In light of the rise in home prices in the last several years, there is a greater need than ever for seeking to use retirement funds to help with a home down payment, This article will discuss the various ways one can use an IRA or 401(k) plan to help with a home down payment.
- Using retirement funds is a popular option among home buyers
- Dipping into retirement savings should only be used after exploring all other options
- Tax consequences make some options less popular than others
How Much do I Have to Put Down to Buy a Home?
Most home buyers believe they must put at least 20 percent down in order to secure the purchase a home. While it’s true that some residential real estate might require a 20 percent down payment, it is not the hard requirement it once was. There are opportunities for some home buyers to receive low- and no-down payment mortgages. The median national down payment was 13 percent in 2022, according to NAR. For a home priced $389,500, that adds up to a $50,635 down payment.
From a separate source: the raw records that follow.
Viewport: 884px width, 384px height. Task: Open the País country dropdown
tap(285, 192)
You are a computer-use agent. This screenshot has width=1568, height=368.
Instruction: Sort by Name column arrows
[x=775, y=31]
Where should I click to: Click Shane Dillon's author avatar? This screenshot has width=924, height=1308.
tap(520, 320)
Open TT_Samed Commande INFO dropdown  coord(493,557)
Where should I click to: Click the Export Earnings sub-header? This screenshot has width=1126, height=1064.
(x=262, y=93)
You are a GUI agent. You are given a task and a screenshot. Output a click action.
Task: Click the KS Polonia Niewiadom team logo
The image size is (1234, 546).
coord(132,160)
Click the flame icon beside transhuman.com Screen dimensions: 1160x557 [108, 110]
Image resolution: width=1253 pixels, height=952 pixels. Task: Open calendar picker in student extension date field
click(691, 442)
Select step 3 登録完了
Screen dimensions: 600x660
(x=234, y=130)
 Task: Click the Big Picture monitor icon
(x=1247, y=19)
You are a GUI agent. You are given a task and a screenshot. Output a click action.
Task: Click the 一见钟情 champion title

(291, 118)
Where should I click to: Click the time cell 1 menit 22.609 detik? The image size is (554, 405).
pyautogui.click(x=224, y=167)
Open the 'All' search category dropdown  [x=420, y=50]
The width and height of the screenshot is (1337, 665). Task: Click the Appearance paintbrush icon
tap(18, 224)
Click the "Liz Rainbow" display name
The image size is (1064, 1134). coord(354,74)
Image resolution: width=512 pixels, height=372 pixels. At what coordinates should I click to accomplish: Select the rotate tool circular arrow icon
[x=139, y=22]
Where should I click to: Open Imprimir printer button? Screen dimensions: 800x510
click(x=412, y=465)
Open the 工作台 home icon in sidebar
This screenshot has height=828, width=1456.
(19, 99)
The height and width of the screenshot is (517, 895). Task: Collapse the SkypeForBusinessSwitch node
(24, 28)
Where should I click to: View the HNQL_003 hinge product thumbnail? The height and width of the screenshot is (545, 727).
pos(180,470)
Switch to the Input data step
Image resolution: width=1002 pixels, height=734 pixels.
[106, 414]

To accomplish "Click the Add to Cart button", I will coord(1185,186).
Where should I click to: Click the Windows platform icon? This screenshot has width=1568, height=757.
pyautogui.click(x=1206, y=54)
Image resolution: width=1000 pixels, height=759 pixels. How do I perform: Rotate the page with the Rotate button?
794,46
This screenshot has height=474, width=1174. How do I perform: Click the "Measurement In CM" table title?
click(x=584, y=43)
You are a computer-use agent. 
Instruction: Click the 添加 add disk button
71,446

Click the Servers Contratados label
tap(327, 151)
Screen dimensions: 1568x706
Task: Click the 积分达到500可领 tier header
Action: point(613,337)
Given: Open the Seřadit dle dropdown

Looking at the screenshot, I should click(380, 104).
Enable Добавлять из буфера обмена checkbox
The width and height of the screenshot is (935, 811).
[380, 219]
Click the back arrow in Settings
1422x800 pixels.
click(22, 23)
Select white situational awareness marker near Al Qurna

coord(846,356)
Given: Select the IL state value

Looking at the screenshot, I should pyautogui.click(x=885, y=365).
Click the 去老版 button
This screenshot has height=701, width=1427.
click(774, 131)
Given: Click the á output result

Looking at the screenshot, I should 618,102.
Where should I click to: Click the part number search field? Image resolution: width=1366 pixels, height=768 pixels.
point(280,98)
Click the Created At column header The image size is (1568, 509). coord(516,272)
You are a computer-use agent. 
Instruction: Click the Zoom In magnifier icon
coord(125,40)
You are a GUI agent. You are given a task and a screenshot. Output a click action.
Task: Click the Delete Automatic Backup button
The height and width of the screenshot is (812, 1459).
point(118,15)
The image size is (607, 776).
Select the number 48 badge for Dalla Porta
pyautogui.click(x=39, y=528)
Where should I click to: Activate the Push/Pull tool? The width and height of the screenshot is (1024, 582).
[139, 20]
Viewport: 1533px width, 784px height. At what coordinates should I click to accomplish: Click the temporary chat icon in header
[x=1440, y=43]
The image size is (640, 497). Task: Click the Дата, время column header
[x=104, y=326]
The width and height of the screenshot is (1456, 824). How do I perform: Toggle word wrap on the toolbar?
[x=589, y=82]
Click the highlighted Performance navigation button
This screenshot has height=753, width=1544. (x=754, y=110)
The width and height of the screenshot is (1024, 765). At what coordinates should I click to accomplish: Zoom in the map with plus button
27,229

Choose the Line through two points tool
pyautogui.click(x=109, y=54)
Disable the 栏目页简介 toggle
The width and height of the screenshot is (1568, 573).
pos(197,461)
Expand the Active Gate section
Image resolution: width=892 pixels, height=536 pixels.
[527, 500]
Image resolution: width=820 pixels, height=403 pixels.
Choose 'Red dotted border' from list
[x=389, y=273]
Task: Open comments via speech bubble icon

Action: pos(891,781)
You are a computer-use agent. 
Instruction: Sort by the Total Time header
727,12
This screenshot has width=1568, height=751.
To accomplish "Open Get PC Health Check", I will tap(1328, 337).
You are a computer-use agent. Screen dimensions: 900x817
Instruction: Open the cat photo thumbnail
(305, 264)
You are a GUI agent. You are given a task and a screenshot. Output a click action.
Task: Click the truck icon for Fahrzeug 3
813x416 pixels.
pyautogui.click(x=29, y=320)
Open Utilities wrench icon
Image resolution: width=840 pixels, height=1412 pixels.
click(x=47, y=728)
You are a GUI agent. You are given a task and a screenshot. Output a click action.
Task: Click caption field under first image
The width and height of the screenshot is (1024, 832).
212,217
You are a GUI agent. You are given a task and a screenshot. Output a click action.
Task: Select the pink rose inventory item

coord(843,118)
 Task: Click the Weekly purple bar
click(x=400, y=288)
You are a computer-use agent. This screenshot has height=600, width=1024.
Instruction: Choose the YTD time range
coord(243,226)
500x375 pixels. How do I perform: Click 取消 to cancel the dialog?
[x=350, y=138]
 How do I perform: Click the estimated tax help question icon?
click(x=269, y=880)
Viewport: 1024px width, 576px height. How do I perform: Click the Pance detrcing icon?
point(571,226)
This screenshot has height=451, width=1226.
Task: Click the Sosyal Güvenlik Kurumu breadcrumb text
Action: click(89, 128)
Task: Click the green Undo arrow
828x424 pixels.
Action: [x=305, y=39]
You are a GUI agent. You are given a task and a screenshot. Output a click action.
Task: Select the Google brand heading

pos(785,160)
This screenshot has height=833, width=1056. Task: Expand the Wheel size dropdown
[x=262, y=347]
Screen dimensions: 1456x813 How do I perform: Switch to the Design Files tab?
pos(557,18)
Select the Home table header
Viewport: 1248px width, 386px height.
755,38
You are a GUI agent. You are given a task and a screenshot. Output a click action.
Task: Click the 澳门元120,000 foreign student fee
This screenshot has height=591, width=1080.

Using Retirement Funds for a Down Payment
Because of the IRS prohibited transaction rules, generally, you cannot directly use retirement funds for a down payment on a house you will live in personally. You, as the retirement account holder, are considered a disqualified person, therefore, you cannot personally benefit from the use of those funds. However, there are ways to use retirement funds to use for a down payment on a primary residence.
$10,000 1st Time Home Buyer Exception
Internal Revenue Code (IRC) Section 72 allows a first time home buyer to take up to $10,000 from his or her IRA to use to purchase a home. The IRA distribution would be subject to tax, but would not be subject to the 10% early distribution penalty if the IRA owner is under the age of 59 1/2. This hardship distribution is only for a first-time home buyer and the taxable distribution cannot exceed $10,000. Unfortunately, a 401(k) plan does not include a hardship exception for first time home buyers.
A taxable distribution from a retirement plan should only be used as a last resort. The ramifications from doing so usually outweigh the benefits. Obviously, the amount withdrawn is taxable during the year it is taken. Plus, if you are under age 59 1/2, you will get hit with an additional 10% early distribution penalty. All other options should be considered before deciding to take a taxable distribution from a traditional retirement plan.
Roth IRA Distribution
The Taxpayer Relief Act of 1997 introduced the Roth IRA. The Roth IRA is an after-tax IRA which allows any U.S. person with earned income under a set income threshold to make after-tax contributions up to $6,500 or $7,500 if age 50 or older for 2023. So long as any Roth IRA has been opened at least five years and the account holder is at least age 59 1/2, all distributions are tax free.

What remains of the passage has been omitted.